[Required work] Print the line containing "The width and height of the screenshot is (575, 324)." and all lines after it to the end of the records below, exactly as written. No pictures.

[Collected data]
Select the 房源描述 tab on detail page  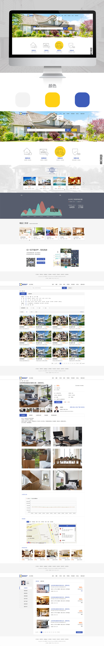(x=23, y=415)
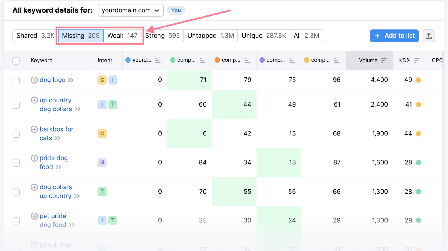Screen dimensions: 448x251
Task: Check the select-all checkbox in table header
Action: [x=16, y=61]
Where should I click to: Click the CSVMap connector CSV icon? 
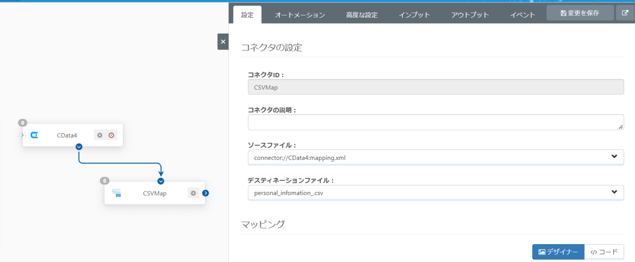tap(117, 193)
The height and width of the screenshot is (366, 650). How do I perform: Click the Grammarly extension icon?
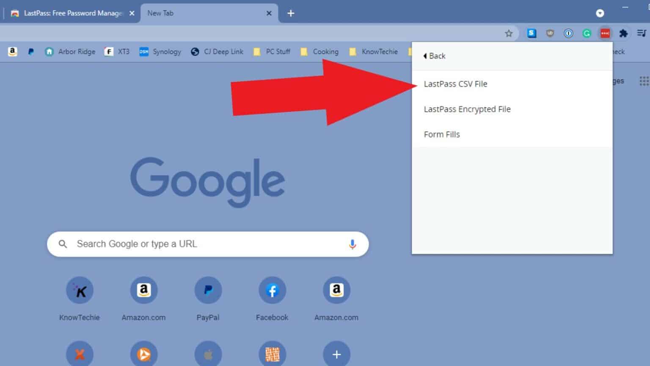[x=587, y=33]
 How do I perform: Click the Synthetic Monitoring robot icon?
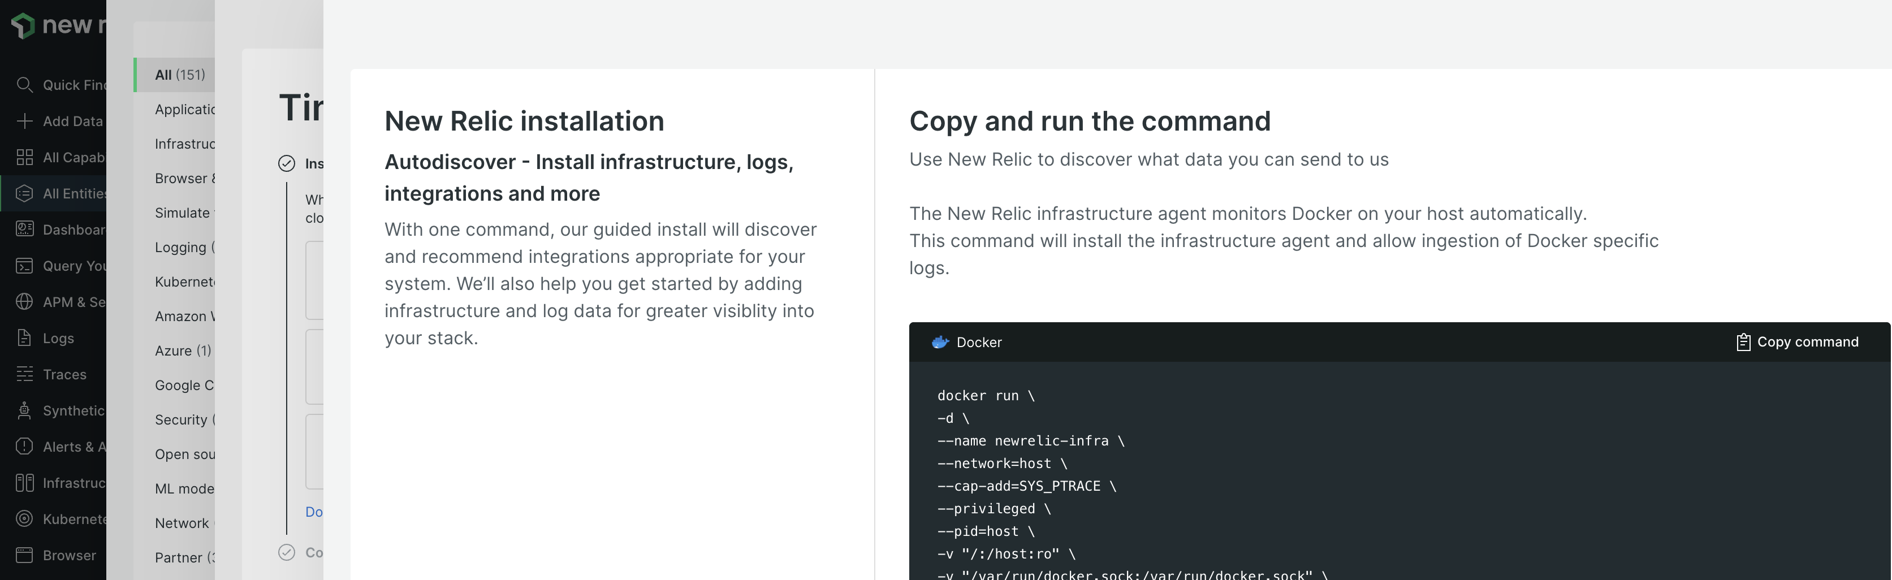pyautogui.click(x=24, y=410)
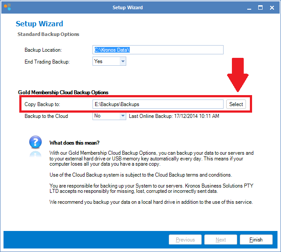The height and width of the screenshot is (252, 281).
Task: Click the Backup Location path field
Action: point(158,50)
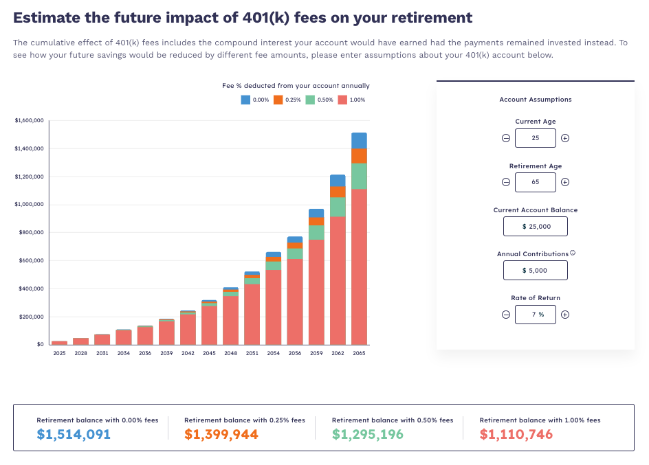This screenshot has height=465, width=649.
Task: Click the plus icon next to Rate of Return
Action: tap(564, 314)
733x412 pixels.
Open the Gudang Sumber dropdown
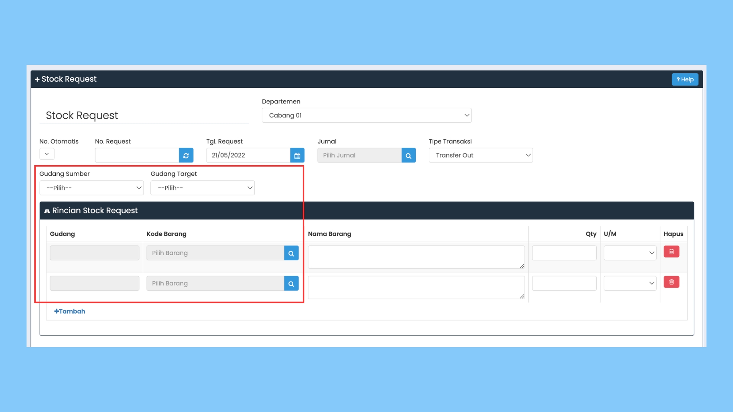pyautogui.click(x=92, y=188)
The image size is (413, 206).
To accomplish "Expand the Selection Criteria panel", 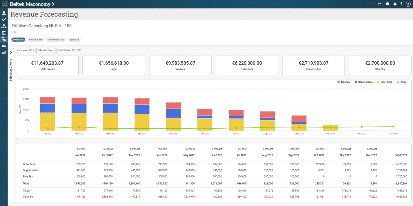I will [x=11, y=52].
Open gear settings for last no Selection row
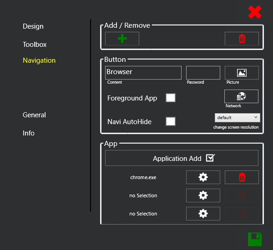The image size is (273, 250). (x=203, y=214)

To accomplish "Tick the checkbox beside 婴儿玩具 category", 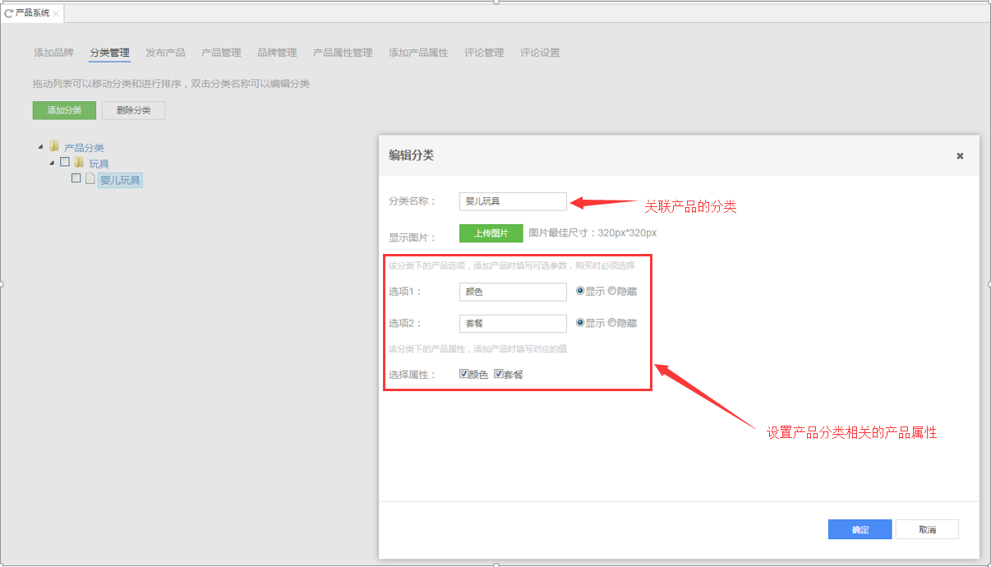I will (76, 178).
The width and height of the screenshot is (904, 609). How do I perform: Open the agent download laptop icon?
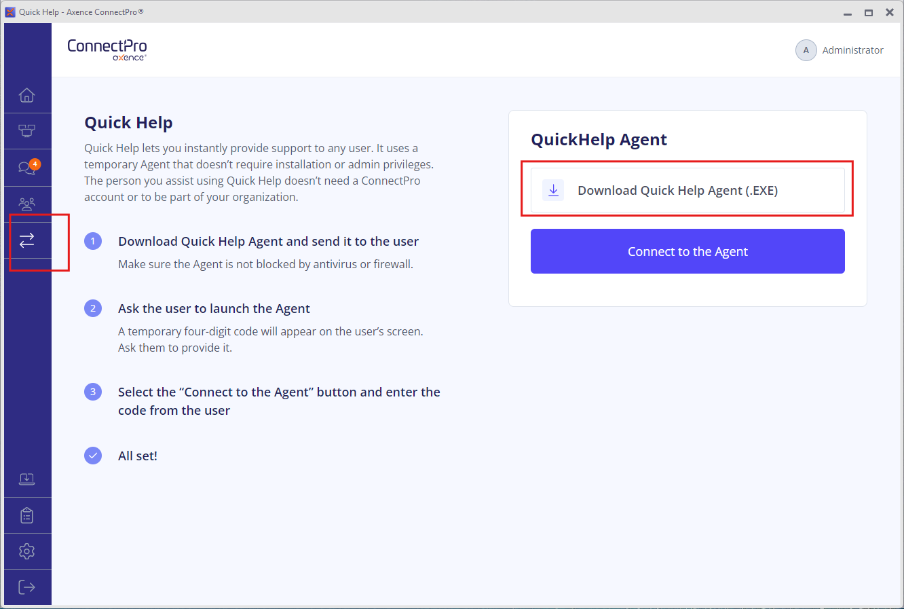pyautogui.click(x=27, y=479)
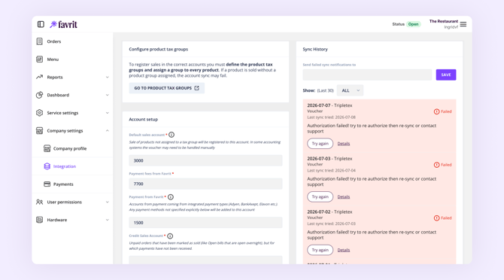Image resolution: width=504 pixels, height=280 pixels.
Task: Toggle the sidebar panel icon beside favrit logo
Action: tap(41, 24)
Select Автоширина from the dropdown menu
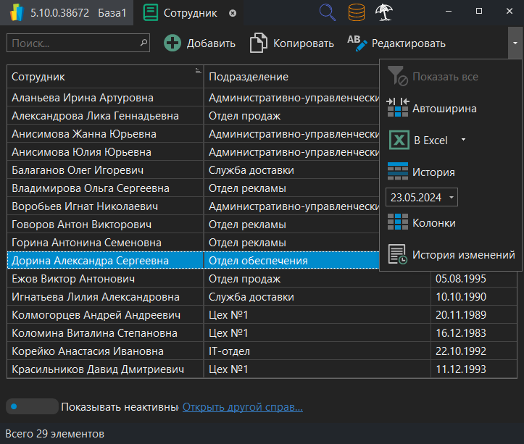 [444, 109]
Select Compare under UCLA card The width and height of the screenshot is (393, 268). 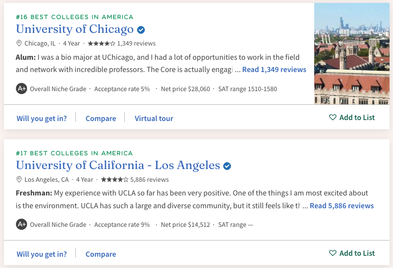[101, 254]
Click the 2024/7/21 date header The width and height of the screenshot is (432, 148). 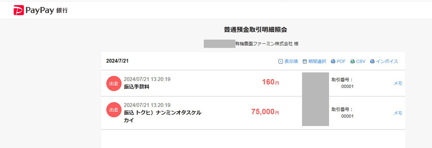117,61
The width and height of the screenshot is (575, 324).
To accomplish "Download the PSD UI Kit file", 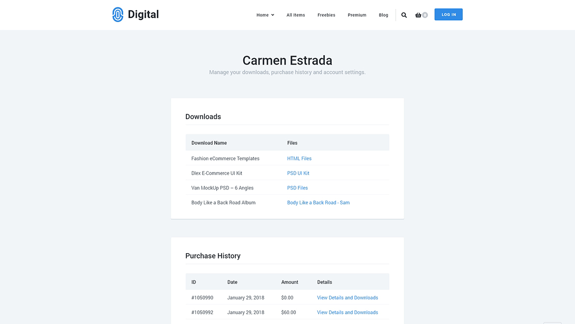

[Output below]
The width and height of the screenshot is (575, 324).
To accomplish "Download the PSD UI Kit file", 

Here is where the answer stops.